**DOCUMENT:**
● ● ● ●

# Northern exposure



## stephknits

Hello exercise people, I'm new to this area of the forum, been avoiding it for a while. .  But now I feel better there is no excuse.  I have bought the box set of Northern exposure and have found the exercise bike lurking at the back of the living room.  
The challenge is on.  
There are six seasons to watch with 28 disks in total 
I shall cycle through  the lot.
Am posting this to help make me do it.
Also thought the northern exposure title might get some of you wondering


----------



## Bloden

I used to love northern exposure. Enjoy!


----------



## KookyCat

Loved that show, good luck!


----------



## stephknits

I loved it too.  Remember trying to decide, chris or ed?   These days, chris, no contest.


----------



## HOBIE

Keep us informed of your progress & good luck


----------



## stephknits

Pilot 
"Not only that, you're pretty, not great looking, but defiantly pretty in a clean sort of way" Joel 
Maggie "I'll get the check"

"Gravity, keeps you rooted to the ground, there's no gravity in space, you're just kinda floating around.. Is that what it's like being in love, Holling?"  Maurice.

Roll on next episode


----------



## KookyCat

stephknits said:


> I loved it too.  Remember trying to decide, chris or ed?   These days, chris, no contest.



Always Chris [swoon]


----------



## MacG3

Wouldn't it be great if you could connect the bike to power the TV and DVD player! Although it could make fast forwarding hard work 

Enjoy the show.


----------



## stephknits

Episode 1
"Pride is a powerful narcotic, but it doesn't do much for the auto immune system" Ankou


----------



## topcat123

ahhh northern exposure that takes me back i use to enjoy that


----------



## Northerner

Excellent show, a 'must watch' at the time  Loved Maggie/Janine Turner 

Good luck with your challenge! Might even dig out the old videos from somewhere myself


----------



## stephknits

Episode 2 - soapy Sanderson

"Sometimes even obstacles think" Joel

"Soapy used to say, Alaska wasn't just a state, but a state of mind" Holling 

Bit of a break to go to Northumberland, but back now


----------



## Northerner

Good to see you're back on it!


----------



## DeepBlue

stephknits said:


> Hello exercise people, I'm new to this area of the forum, been avoiding it for a while. .  But now I feel better there is no excuse.  I have bought the box set of Northern exposure and have found the exercise bike lurking at the back of the living room.
> The challenge is on.
> There are six seasons to watch with 28 disks in total
> I shall cycle through  the lot.
> Am posting this to help make me do it.
> Also thought the northern exposure title might get some of you wondering


I did not know there was so many episodes of northern exposure, I am so buy the box set now. .. Thanks
Good luck with the fitness bike


----------



## stephknits

Thanks both, it really works for me as I am not allowed to watch it unless on the bike and they are 45 minute episodes.  The box set wasn't cheap, but much cheaper than joining a gym and when I can get the children off their games on the tele, I can fit it around life.

● ● ● ●

**THINGS TO DO:**
a: Answer these questions using the Northern Exposure forum thread:
(i) How many disks does the box set contain in total?
(ii) How long are the episodes, according to stephknits?
(iii) Where did stephknits go during the break from the challenge?
b: Write the next few posts of the Northern Exposure forum thread, starting after its final post.

● ● ● ●

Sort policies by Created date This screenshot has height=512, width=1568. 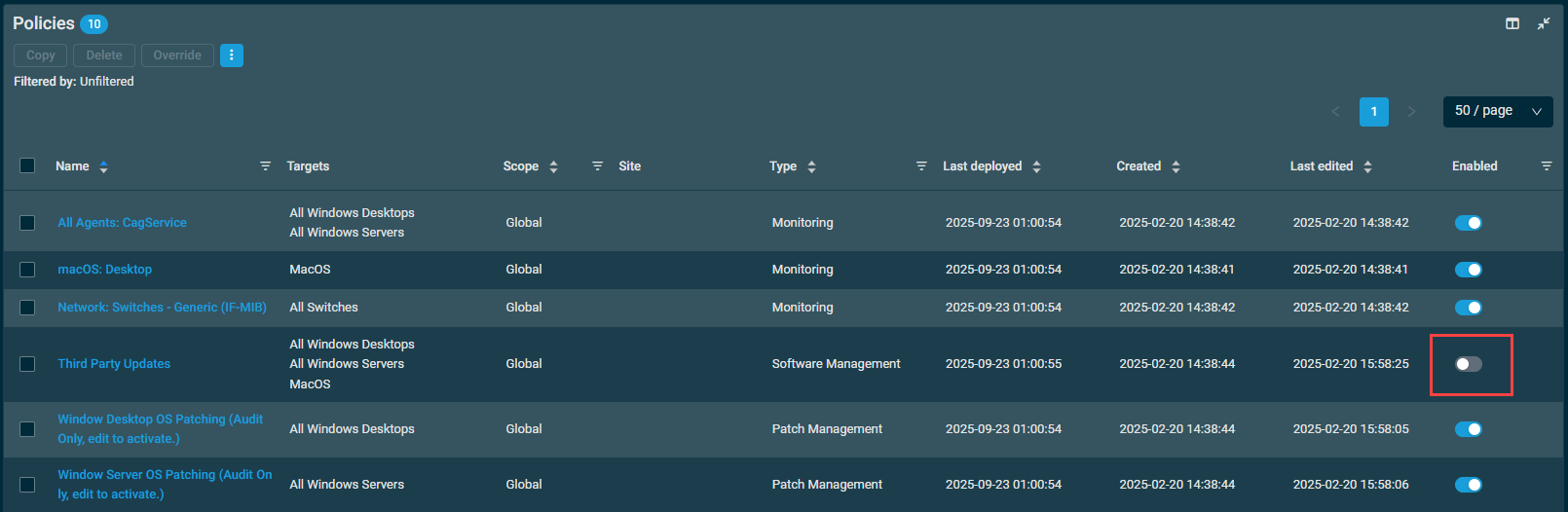point(1176,166)
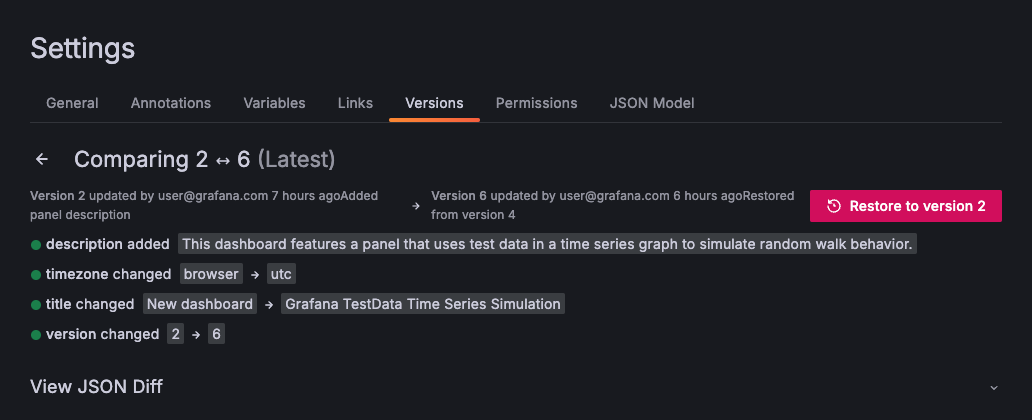Show the JSON Model tab
The height and width of the screenshot is (420, 1032).
tap(652, 103)
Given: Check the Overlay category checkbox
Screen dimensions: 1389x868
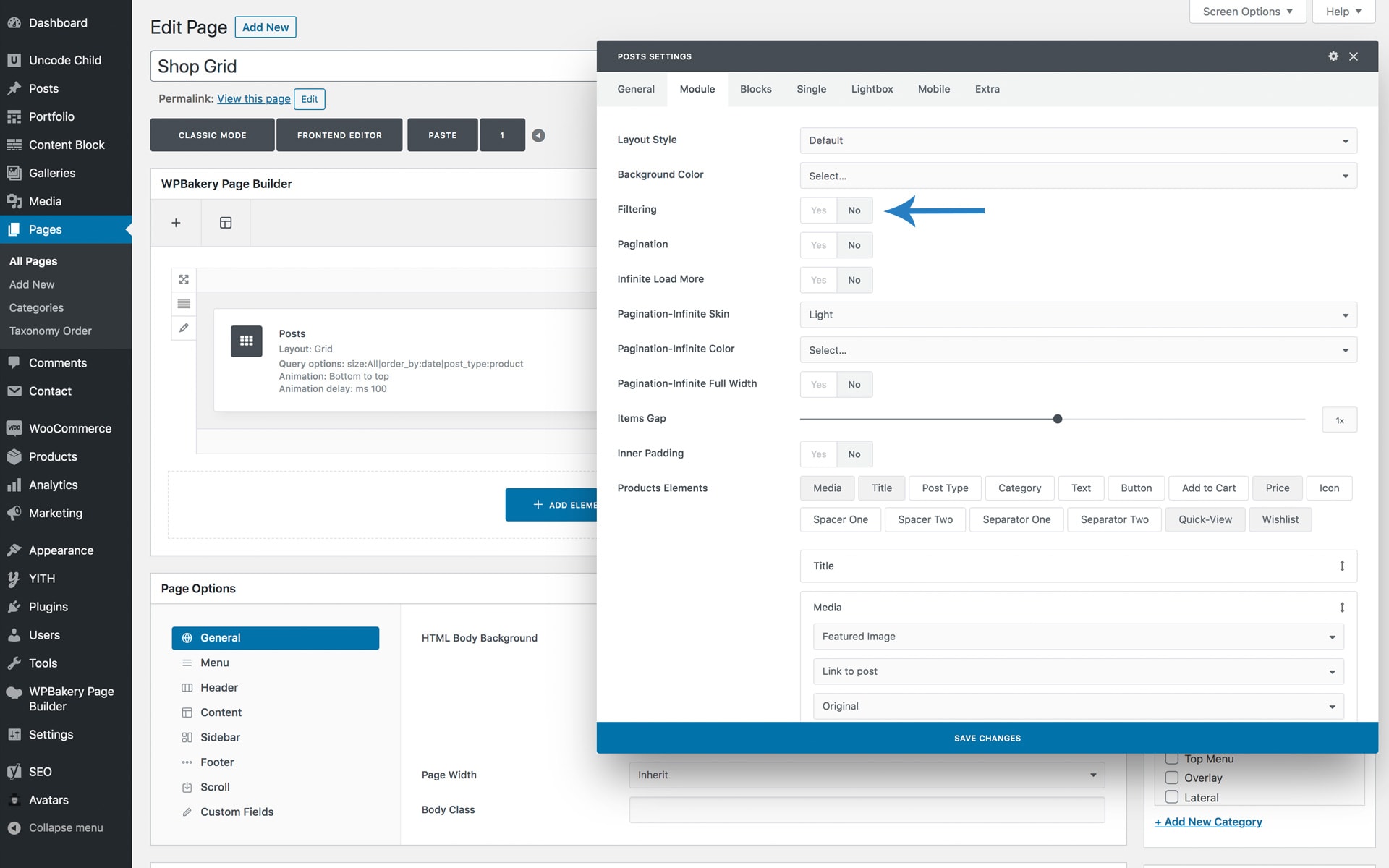Looking at the screenshot, I should pyautogui.click(x=1172, y=778).
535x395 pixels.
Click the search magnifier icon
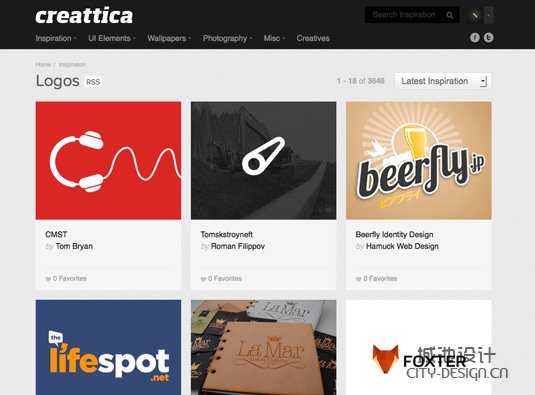click(x=450, y=15)
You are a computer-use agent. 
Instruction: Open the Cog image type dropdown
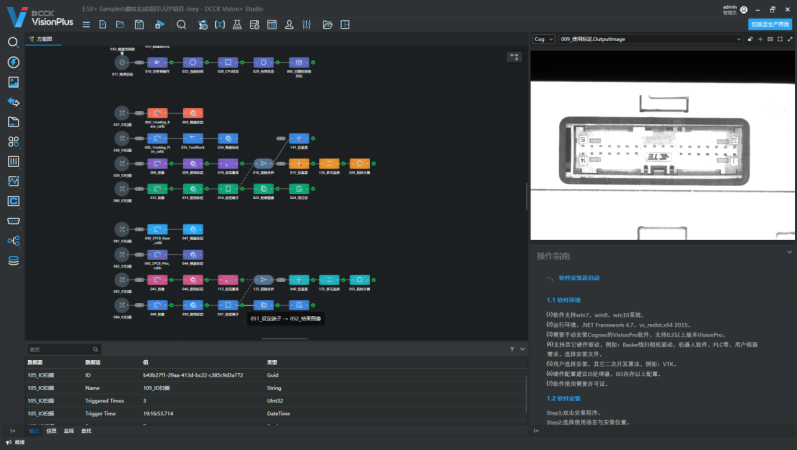pyautogui.click(x=544, y=39)
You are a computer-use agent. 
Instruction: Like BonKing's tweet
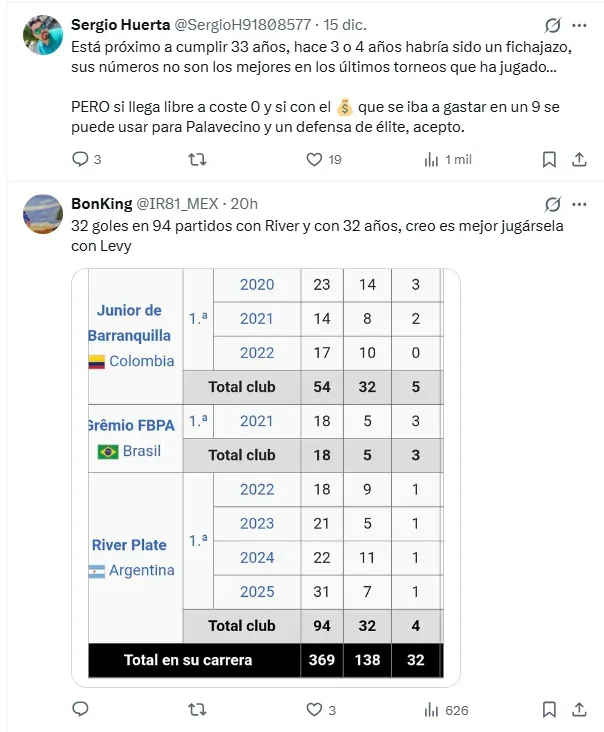[314, 710]
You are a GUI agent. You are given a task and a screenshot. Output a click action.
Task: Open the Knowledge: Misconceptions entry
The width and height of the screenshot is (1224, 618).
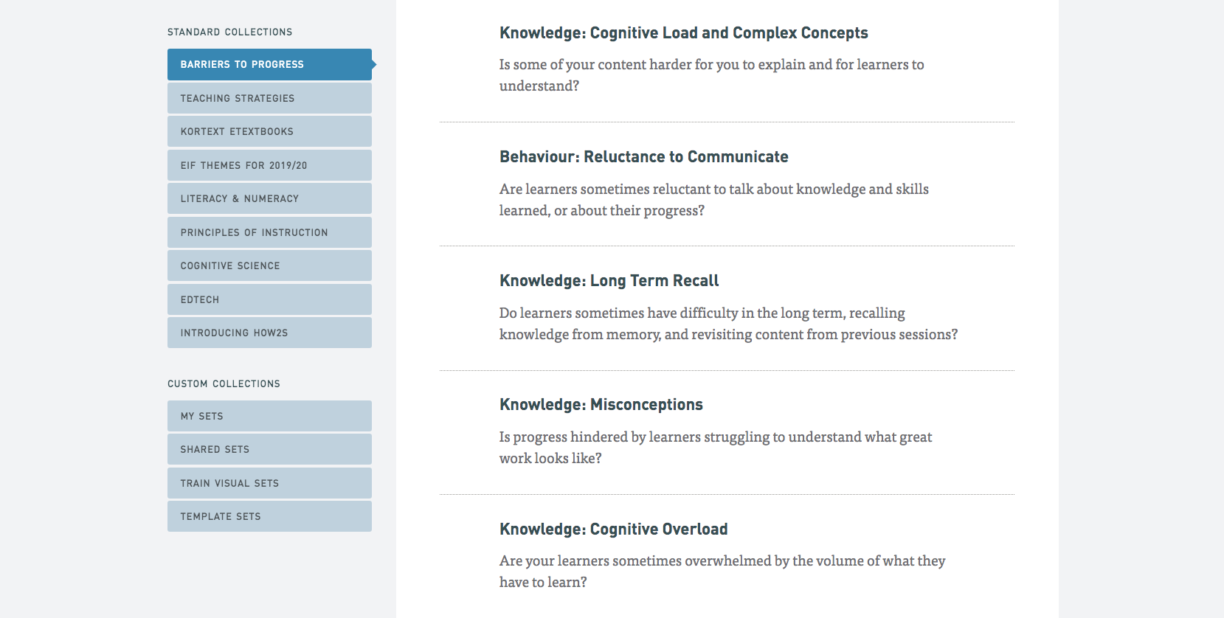[601, 405]
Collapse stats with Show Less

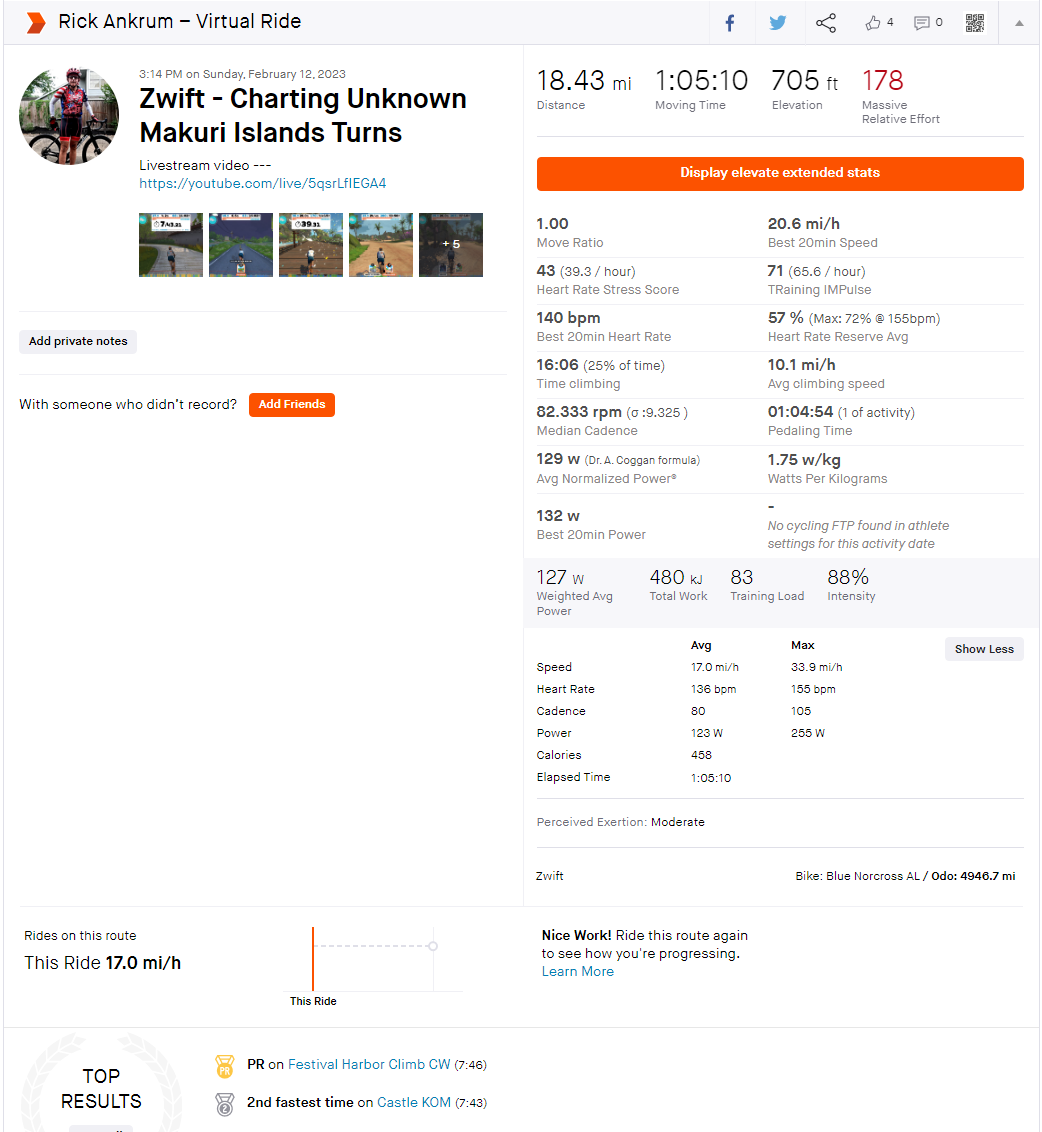984,649
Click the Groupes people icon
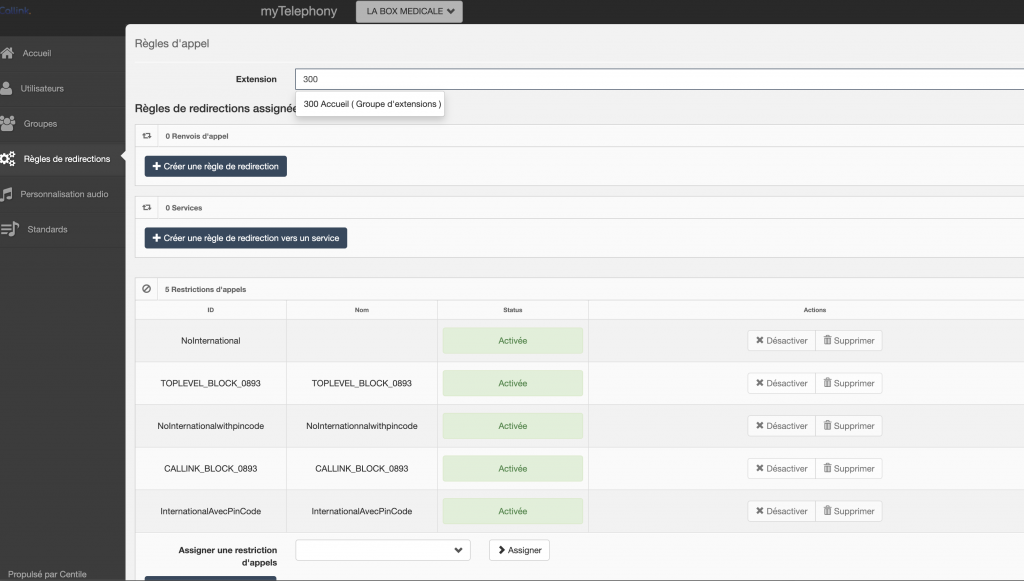 9,123
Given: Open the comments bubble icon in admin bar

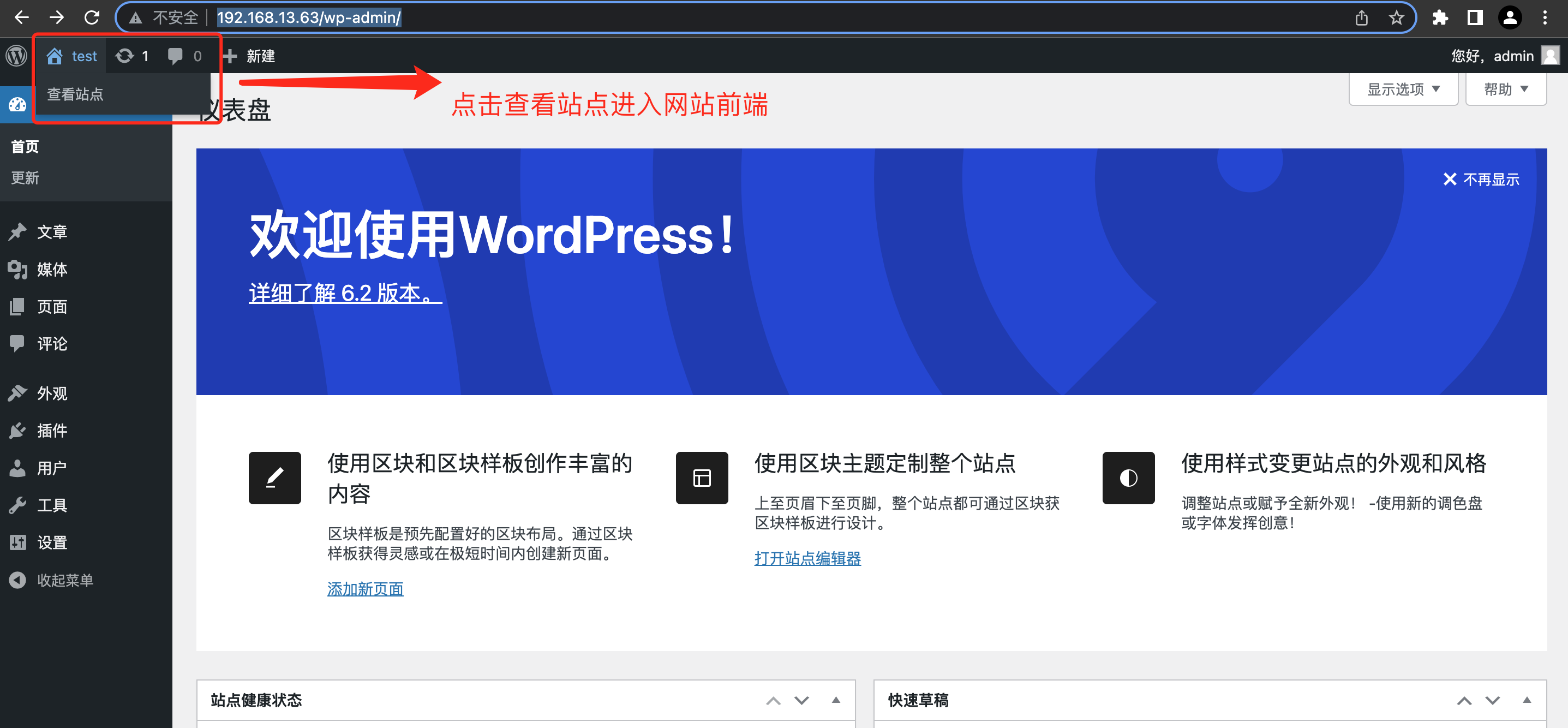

● ● ● ●

**SET OF ANSWERS:**
a:
(i) 28 disks
(ii) 45 minutes
(iii) Northumberland

b:
Looking forward to next episode


----------



## stephknits

3.  Dreams, schemes and putting greens

"Life's a cruel mistress, Joel" Holling

45 mins setting 3 on bike.


----------



## stephknits

4. Russian flu

"You are so tight" Elaine
"It's Alaska, it's completely restricting my central nervous system" Joel


----------



## Northerner

stephknits said:


> 4. Russian flu
> 
> "You are so tight" Elaine
> "It's Alaska, it's completely restricting my central nervous system" Joel



It's been added to my Amazon basket, but not checked out yet...  Keep up the good work!


----------



## stephknits

5.  Sex, lies and Ed's tape

"Let me tell you buster, you may not be dying but you're gone". Maggie to Rick.

"I've lived my life out in the open, but I've kept my heart sheltered" Holling.


----------



## stephknits

6.  A Kodiak moment
"If anyone can pave Alaska, it's you". Joel to Maurice.


----------



## stephknits

Aurora Borealis

"And just when you think you've lost touch with everything that's real, you find yourself in Sisley, Alaska" Bernard


----------



## Northerner

Still in my basket, keep up the good work!


----------



## stephknits

Season 2 episode 1, goodbye to all that
"Dr Flashman needs closure, he needs the last 15 minutes of his film with Elaine" Ed.

Been a while, but determined to get back on track..


----------



## Northerner

stephknits said:


> Season 2 episode 1, goodbye to all that
> "Dr Flashman needs closure, he needs the last 15 minutes of his film with Elaine" Ed.
> 
> Been a while, but determined to get back on track..



Well done getting back on track Steph  Box set is still in my basket after amazon hiked the price from £35 to £48 whilst I was procrastinating!


----------



## stephknits

Good grief, I shall keep at it and then I can pass it to you when I'm done, Northerner!

Episode 2 - the big kiss
Without your voice there is a hole in this community, a big gaping hole in the centre of Sisley


----------



## stephknits

Oops, November was an off month...

Episode 3, series 2

"You've been listening to the adagio from Beethoven's 7th symphony.  I think Ludvig pretty much summed up death in this one.  You know he had just about lost all his hearing when he wrote it and I've often wondered whether that didn't help him tune into the final silence of the great beyond"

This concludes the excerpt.